Direct sales contacts also bring some successes, along with working with local organizations to develop what O'Connell calls “bid booklets” to host larger groups.

“We do that on almost a daily basis, or certainly a weekly basis,” he said.

O'Connell proudly refers to a Hosthemhere.com website that provides a snapshot of events, such as theater productions and conventions, that visitors to Fort Wayne – or local residents – might be interested in. Visitors to the site can sign up for an email newsletter.

Fort Wayne often competes to land major events with cities including Toledo; Grand Rapids and Lansing, Michigan; Peoria and Rockford, Illinois; Lexington, Louisville and Elizabethtown, Kentucky; Des Moines, Iowa, and Madison, Wisconsin.

“Four or five of the cities we compete with are state capitals,” O'Connell said. “We're in good competition with some very good places.”

With sizable venues including Memorial Coliseum, Grand Wayne Convention Center with its connections to downtown hotels, and Turnstone's Plassman Athletic Center, Fort Wayne is competitive when bidding for sports-related events. Those represent about 60 percent of the events that get attracted to Fort Wayne, O'Connell said.

About 30 percent of events are related to meetings and conventions, ranging from Scrabble to Farm Bureau activities, he said. The remaining 10 percent are exhibitions or sizable shows, such as the annual Farm Show the Coliseum hosts in January.

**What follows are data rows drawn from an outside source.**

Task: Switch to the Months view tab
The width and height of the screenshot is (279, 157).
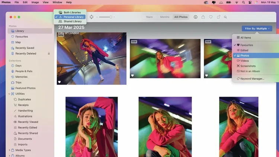Action: pyautogui.click(x=164, y=17)
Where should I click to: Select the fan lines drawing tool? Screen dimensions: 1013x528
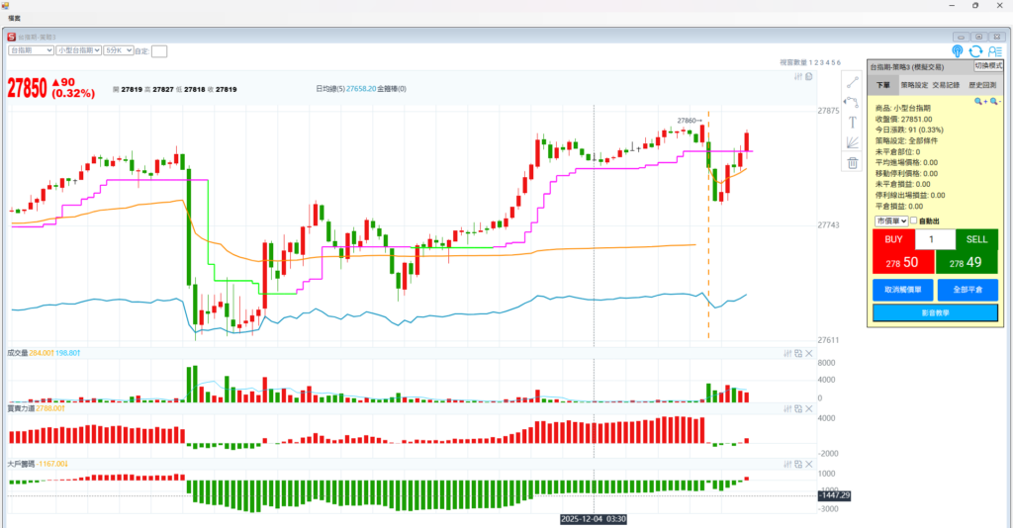[x=852, y=142]
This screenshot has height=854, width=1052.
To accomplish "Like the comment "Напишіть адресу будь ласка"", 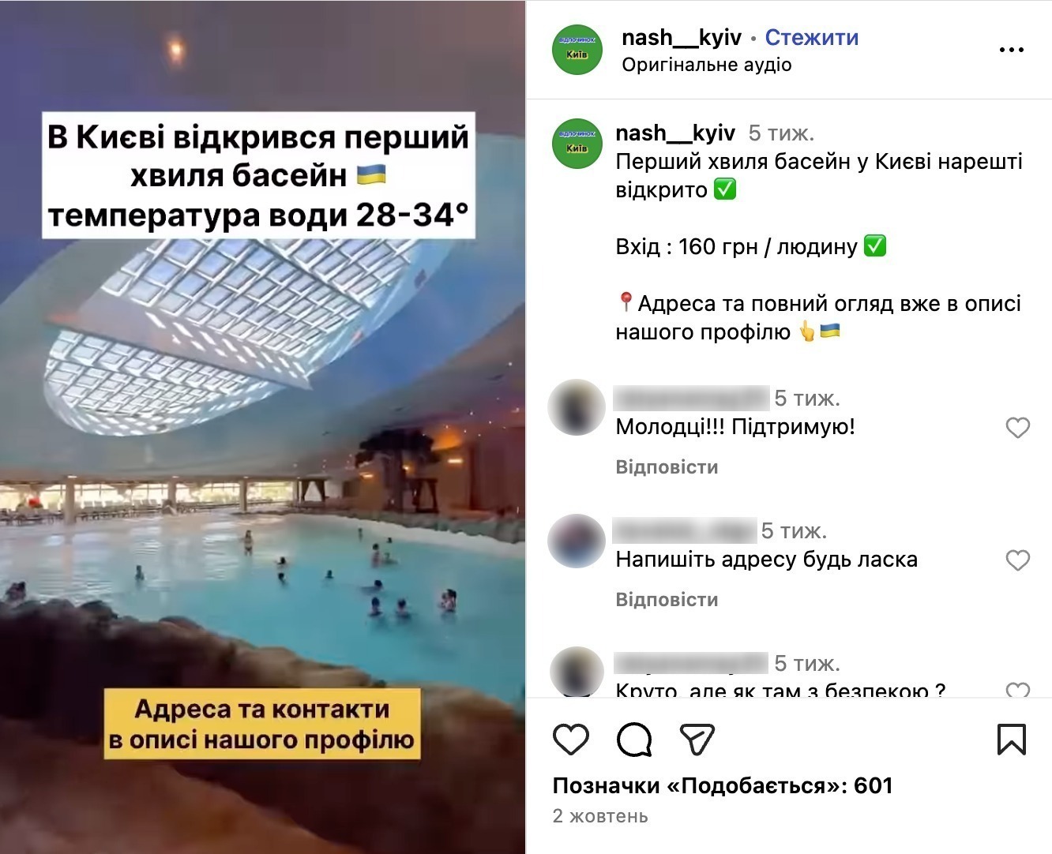I will [x=1018, y=560].
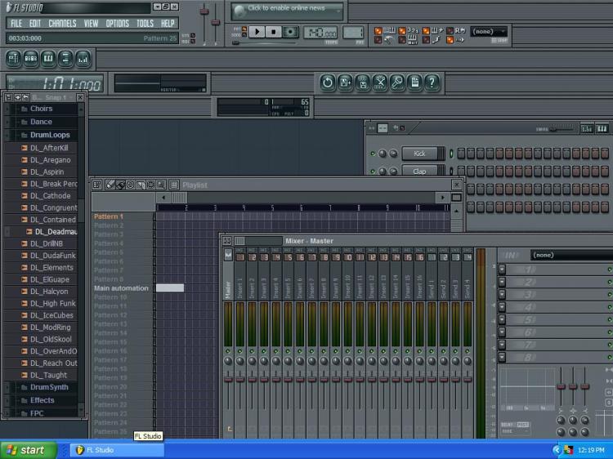Screen dimensions: 613x459
Task: Click the Kick channel button
Action: (419, 154)
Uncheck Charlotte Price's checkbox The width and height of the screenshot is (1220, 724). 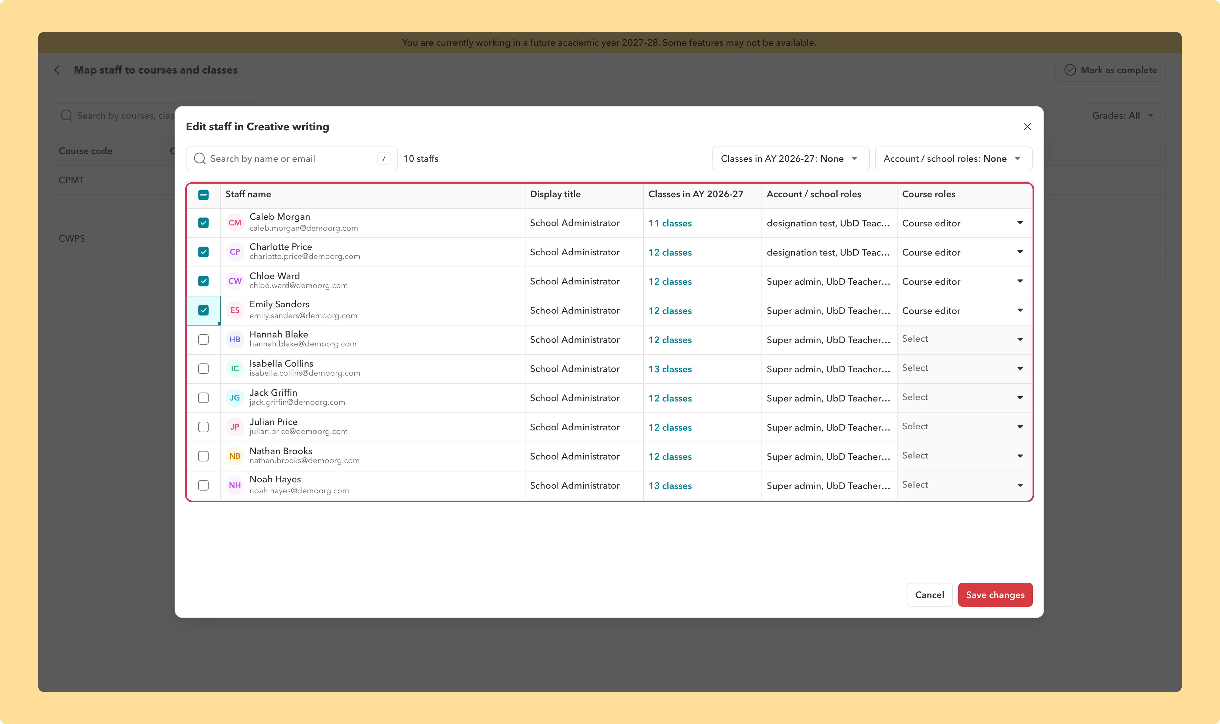pyautogui.click(x=203, y=252)
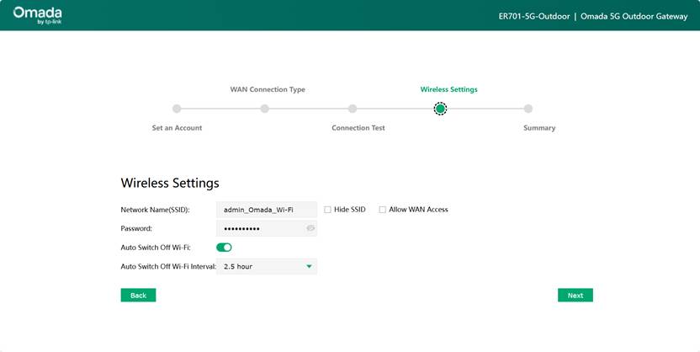Go to the Summary step label
The image size is (700, 352).
pyautogui.click(x=539, y=128)
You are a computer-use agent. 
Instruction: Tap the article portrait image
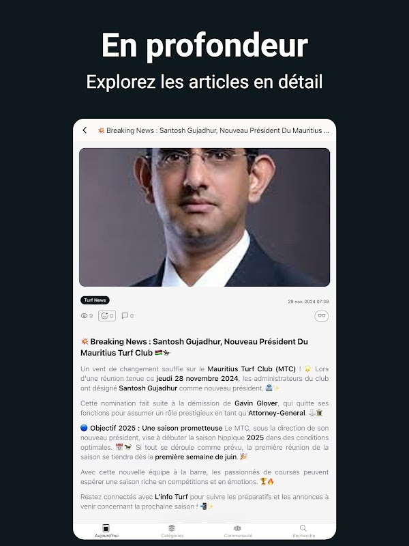(x=205, y=217)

Sports events can bring large numbers, but particularly when youth are involved, the gatherings may result in three or four people sharing the same hotel room.

Conventions might use higher-end hotel properties and have attendees who dine out at comparable restaurants. “It's a much bigger dime, if you will,” O'Connell said.

Like many organizations, O'Connell said he wishes Visit Fort Wayne had more financial resources. That's why he supports an increase in the room tax, which could generate more additional money for marketing if the state legislature approved it. A 501(c)3 foundation, Visit Fort Wayne Foundation, was established last year to help educate people about the value of tourism.

The Allen County Public Library is already known for its Genealogy Center, but O'Connell sees potential to increase marketing of its research capabilities, among other amenities. He's excited about the future potential as the riverfront gets developed within the next five years with more attractions.

But within existing resources, Visit Fort Wayne is already having an impact, said Mike Nutter, president of the TinCaps, the local minor league baseball team.

“It's really great what they do in terms of getting people to show off the city,” Nutter said.

Some visitors like to schedule events when the TinCaps have games at the downtown Parkview Field. Others, he said, like to schedule when games aren't booked for the stadium because the venue can host an event catering to their group.

Attendance for the TinCaps in 2016 was 413,701. Other activities at Parkview Field, such as Fort4Fitness and a Philharmonic concert around the July 4 holiday, attracted 147,513 additional visitors, Nutter said.

The TinCaps have a marketing strategy, but the support Visit Fort Wayne provides to increase interest in the area is valuable.

“I think they have done an amazing job,” Nutter said.